IDSA has published in Clinical Infectious Diseases a new guideline on the detection and treatment of infectious diarrhea. New culture-independent tests are much more sensitive than traditional diagnostic methods in detecting the cause of infectious diarrhea, but because these tests are so sensitive and may detect multiple organisms, infectious disease expertise may be necessary to interpret the clinical significance and facilitate appropriate public health surveillance, according to the new guidelines. An accompanying editorial provides additional perspective from the clinical lab on culture-independent diagnostic tests.
Designed to guide primary care physicians and other healthcare providers who see most children and adults with diarrhea, the guidelines note that the majority of people with diarrhea do not need to be tested. Those who should be considered for diagnostic testing include children younger than five, the elderly, people who are immune-compromised and those with bloody diarrhea, severe abdominal pain, or tenderness or signs of sepsis.

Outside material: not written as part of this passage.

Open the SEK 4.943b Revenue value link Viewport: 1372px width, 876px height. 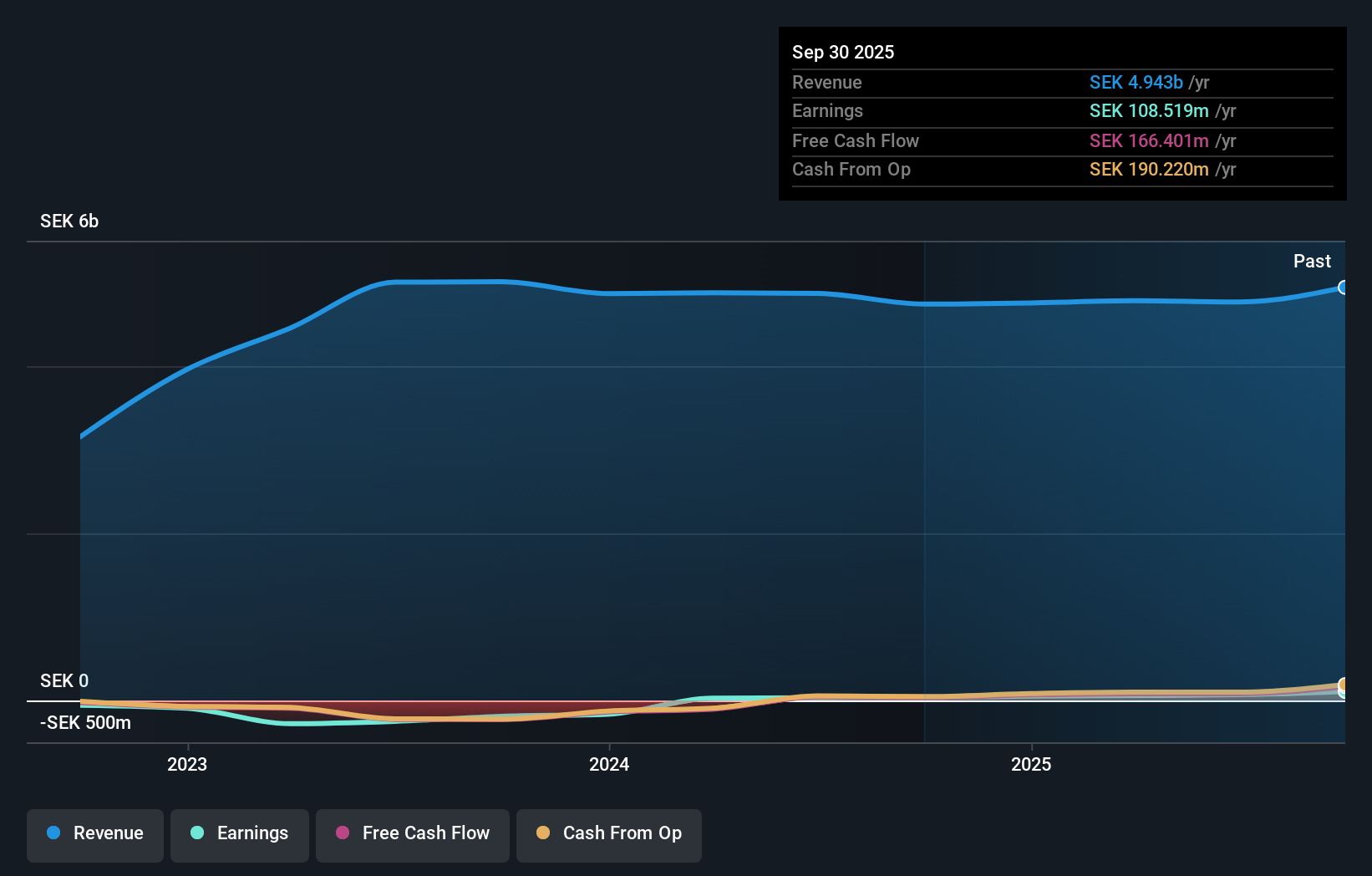coord(1136,83)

The guidelines include seven tables that busy clinicians can quickly reference for information about the various ways people acquire the microbes, exposure conditions, post-infectious symptoms and clinical presentation, as well as recommended antimicrobial, fluid and nutritional management. The tables also help clinicians assess when a person with diarrhea should be tested and provide treatment considerations. Physicians should ensure that children with mild to moderate dehydration, and children and adults with acute diarrhea and those with mild to moderate dehydration associated with vomiting or severe diarrhea be given oral rehydration solution if tolerated, progressing to intravenous rehydration if oral rehydration is not tolerated.
The guidelines also underscore the vital role primary care clinicians can play in identifying an outbreak.
In addition to lead authors Andi L. Shane, MD, MPH, MSc and Larry Pickering, MD, the guidelines panel includes: J. Robert Cantey, MD; Allen C. Cheng, PhD; John A Crump, MD; Karen Kotloff, MD; Joanne M. Langley, MD; Rajal K. Mody, MD; Theodore S. Steiner, MD; Phillip I. Tarr, MD; Christine Wanke, MD; and Cirle Alcantara Warren, MD.
This guideline will be available in a smartphone format and a pocket-sized quick-reference edition on the IDSA website at www.idsociety.org.